Udinese defender Destiny Udogie, who will move to Tottenham next season, Juventus midfielder Nicolo Fagioli and Lazio pair Mattia Zaccagni and Nicolo Casale are the omissions which have most befuddled fans.
Strength in depth
Zaccagni has scored nine times for Lazio this season, including the winner in Sunday's Rome derby, and him missing out while Federico Chiesa was selected -- before succumbing to yet another injury -- has raised eyebrows.
Italy will face both England and North Macedonia in Group C, a reminder of both the highs and lows of Mancini's reign, which began in 2018 with uncharacteristically swashbuckling football before falling into the same pit of despair which led to him being hired in the first place.
Making the Nations League final four while also relegating England from the top tier was a welcome plus but failed to change a general feeling in Italy that the national team is on another downturn.
Mancini and England boss Gareth Southgate will be rivals again on Thursday but both their sides will be favourites to take the two qualifying spots available in the five-team group which also includes Ukraine and Malta.

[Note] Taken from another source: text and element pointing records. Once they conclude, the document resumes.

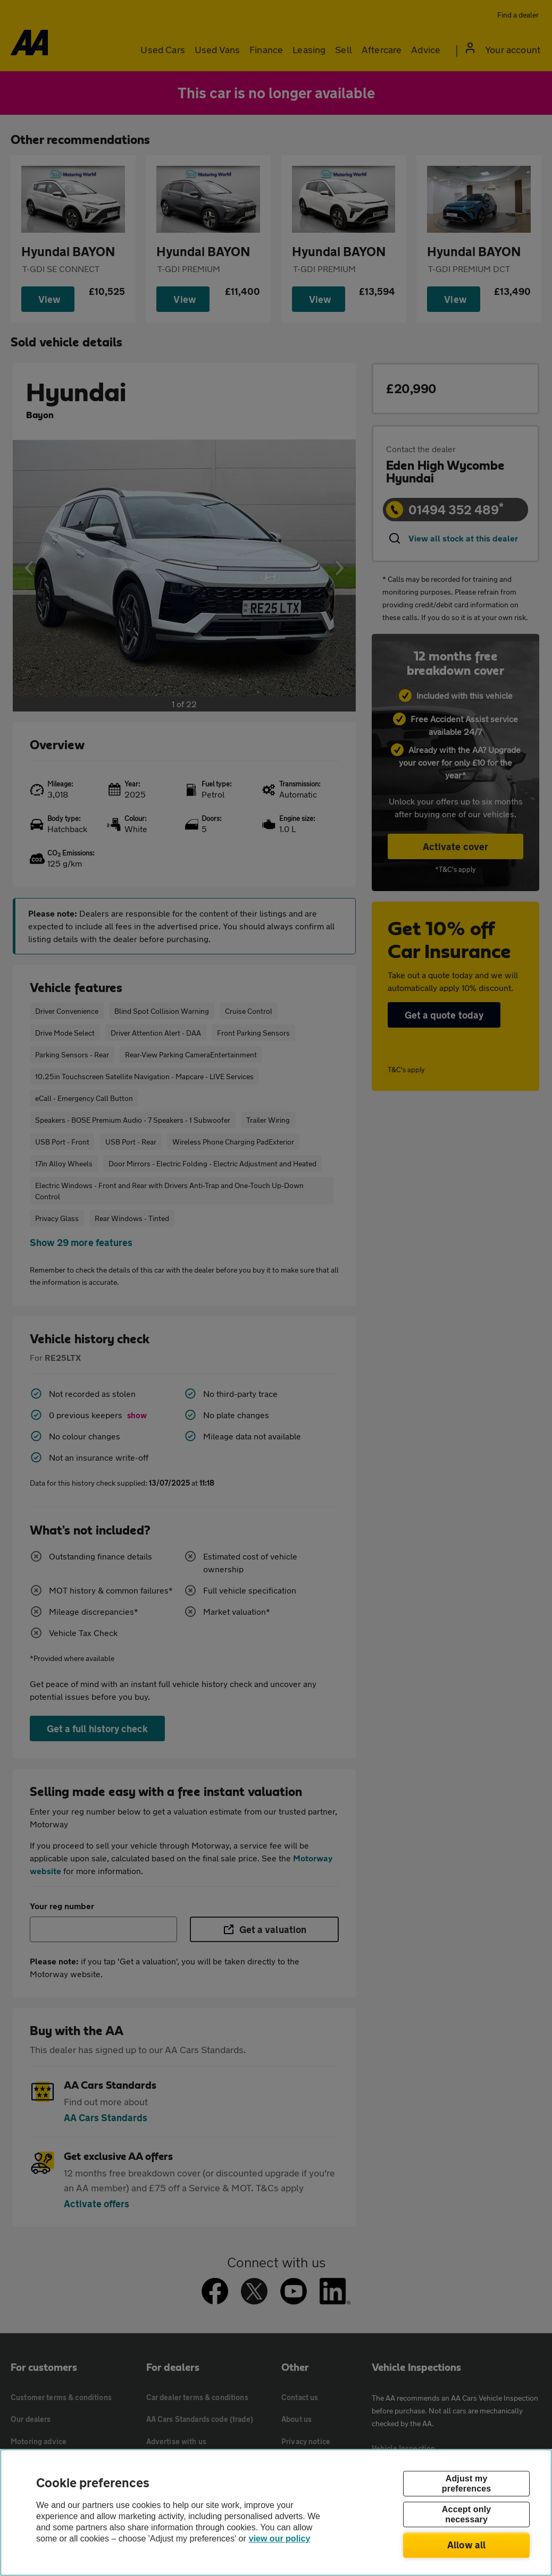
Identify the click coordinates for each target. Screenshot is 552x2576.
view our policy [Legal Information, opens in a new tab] (280, 2538)
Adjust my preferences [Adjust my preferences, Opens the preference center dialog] (466, 2483)
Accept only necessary (466, 2514)
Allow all (466, 2544)
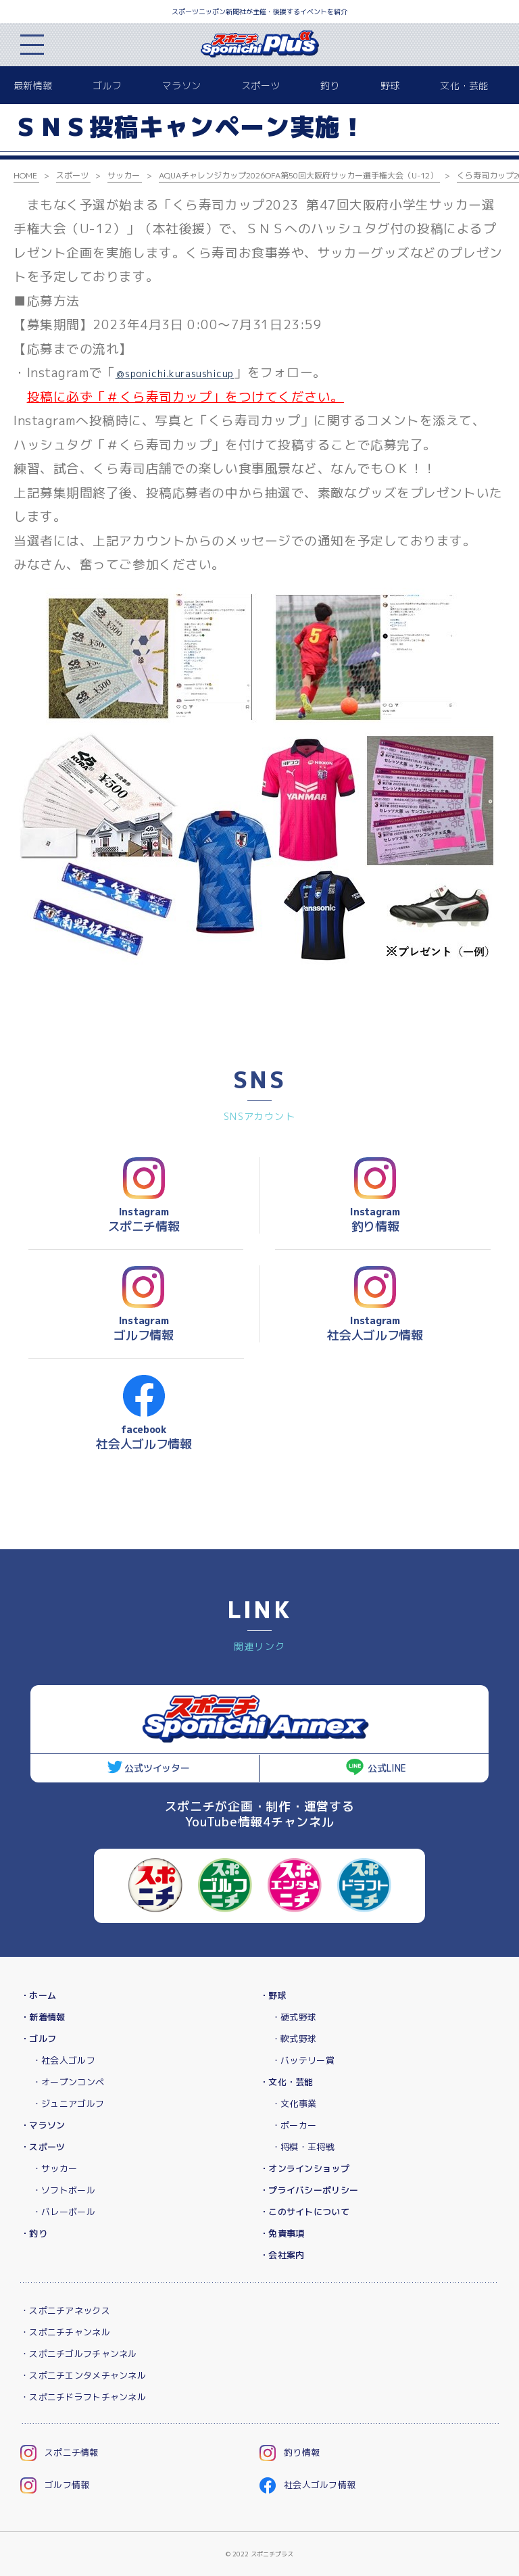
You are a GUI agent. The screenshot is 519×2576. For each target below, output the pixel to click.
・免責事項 (282, 2233)
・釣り (33, 2233)
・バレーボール (63, 2212)
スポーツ (260, 85)
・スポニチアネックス (65, 2310)
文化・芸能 (464, 85)
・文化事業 (294, 2103)
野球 (390, 85)
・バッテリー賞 (303, 2060)
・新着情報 (42, 2017)
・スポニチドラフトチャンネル (83, 2397)
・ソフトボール (63, 2190)
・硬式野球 (294, 2017)
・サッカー (54, 2168)
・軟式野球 (294, 2039)
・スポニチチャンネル (65, 2332)
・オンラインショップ (304, 2168)
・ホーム (38, 1995)
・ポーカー (294, 2125)
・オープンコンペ (68, 2082)
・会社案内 (282, 2255)
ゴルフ (107, 85)
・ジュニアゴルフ (68, 2103)
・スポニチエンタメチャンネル (83, 2375)
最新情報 (33, 85)
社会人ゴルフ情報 (307, 2485)
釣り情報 (290, 2452)
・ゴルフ (38, 2039)
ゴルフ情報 (54, 2485)
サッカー (123, 175)
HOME (25, 175)
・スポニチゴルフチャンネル (78, 2354)
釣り (330, 85)
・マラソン (42, 2125)
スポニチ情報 (59, 2452)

Southgate too has said he is concerned about strength in depth despite a host of talented young players coming through to England's senior squad in recent years, echoing a similar sentiment expressed by Rudi Voeller when he was made the new director of Germany's national side in January.
"You'd love to have that depth, but we are shorter than the other big nations on depth of selection. I'm happy with the quality we have to pick from, but in certain positions we are short of depth," Southgate said last week.
"Those numbers are deteriorating rapidly in the Premier League, it's not a concern for me in the next 18 months but in four of five years time, we have to be really careful on that."